In 2019, the infamous Canadian cryptocurrency exchange – QuadrigaCX swindled more than USD 190 million from investors. This should have barred its co-founder, Michael Patryn, from being involved in the finance and crypto industry for the security of investors. Yet the decentralised finance (DeFi) platform has provided Michael Patryn with new opportunities, as it was revealed in January 2022 that the swindler has been working as the anonymous treasury manager of popular DeFi protocol, Wonderland.  

The disclosure has sparked heated debates on the safety and security of DeFi protocols. Consumers further question whether the benefits of DeFi outweigh its risks. As the adoption of DeFi becomes increasingly common, it is crucial for consumers to understand the security risks associated with DeFi ‌to make informed decisions when investing in the emerging market.


Introduction to DeFi

DeFi is a brand new internet-native financial system that functions similarly to other blockchain and cryptocurrency systems, based on secure distributed ledgers. It eliminates the need for intermediaries, such as banks and other financial institutions, while removing their control over money, financial products, and financial services. It is made possible via peer-to-peer financial networks that employ connection, software, upgraded hardware, and security protocols.

DeFi relies on software that records and verifies financial transactions in distributed financial databases.

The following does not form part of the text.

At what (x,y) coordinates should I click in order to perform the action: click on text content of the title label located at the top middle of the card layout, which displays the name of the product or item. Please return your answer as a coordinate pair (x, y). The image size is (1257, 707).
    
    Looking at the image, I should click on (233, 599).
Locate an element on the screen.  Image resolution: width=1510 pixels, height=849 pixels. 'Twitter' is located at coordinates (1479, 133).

A person can borrow, lend and exchange from any place as dependent on only one condition: the availability of an internet connection. When all the conditions are met, a distributed database provides access from multiple locations and gathers and aggregates data from every user before validating it via the consensus process.


Advantages of DeFi

Undeniably, the rise and use of DeFi are accompanied by several advantages. DeFi enables all users to access financial services while maintaining the integrity and dependability of the whole financial system. This is attributed to the decentralised structure of a blockchain system. Anyone with an internet connection can access DeFi services and users may even keep their identity anonymous. Transactions on DeFi are also transparent as the distributed ledger records information of all activities on the blockchain network. Leveraging on cryptography and consensus algorithms, it is guaranteed that the recorded transactions are immune to alterations in a DeFi system. Many DeFi projects are built with open-source code, allowing opportunities for developers to constantly create and innovate many new financial products and services.


Risks of DeFi

Nevertheless, the financial freedoms offered by DeFi come with potential risks. As spokesperson for the Monetary Authority of Singapore (MAS) aptly pointed out, “Cryptocurrencies could be abused for money laundering, terrorism financing or proliferation financing due to the speed and cross-border nature of the transactions”. The lack of third-party mediators, rules and regulations also limits consumer protection from scams and frauds in the DeFi space, especially where culprits are harder to track down. In 2021, more than $10 billion worth of assets have been lost to DeFi frauds and thefts, and the number of crimes are even higher in the following year with notable attacks such as the hack on Axie Infinity’s Ronin sidechain and Harmony’s Horizon Bridge. The case of Wonderland DAO mentioned earlier also attests to the high level of risk posed by the large-scale and highly liberated DeFi market. 


How Can We Make the Environment More Secure?

There is a need to make the DeFi space more secure in order to safeguard the interest of both organisations and consumers. Perhaps tighter rules and regulations should be put in place in the DeFi industry; however, this could prove ‌counterintuitive since it might cause DeFi to become extremely similar to centralised finance (CeFi) which is highly controlled. In this case, DeFi exchanges could engage their vendors and implement security protocols based on their own terms. 

In many other parts of the world, regulators have classified DeFi related platforms as financial service providers and with this classification, the platforms will have to adhere to the prevailing AML/CFT regulations and conduct Know-Your-Customer (KYC) procedures on their clients. Reports have shown that enforcing KYC and AML laws is the key to reducing attacks in DeFi such as ransomware attacks. By forcing platforms to collect, verify, and screen identification data from users with proper KYC and AML protocols, it provides an additional layer of security to reduce potential identity theft and intrusion by suspicious individuals or fraudsters. 

With more advanced and comprehensive artificial intelligence and machine learning, Know-Your-Transaction (KYT) procedures can play a significant role in combating the risk of scams and frauds in DeFi as well through thorough screenings and analysis for suspicious transactions, especially when identifying and tracking the movements of stolen funds.


DeFi in the future

DeFi is a promising and thriving industry which goes beyond traditional norms and can bring many new opportunities and innovations to the economy. With adequate compliance and regulatory protocols, DeFi will be a much more secure space for organisations and investors and even encourages DeFi adoption in the long run.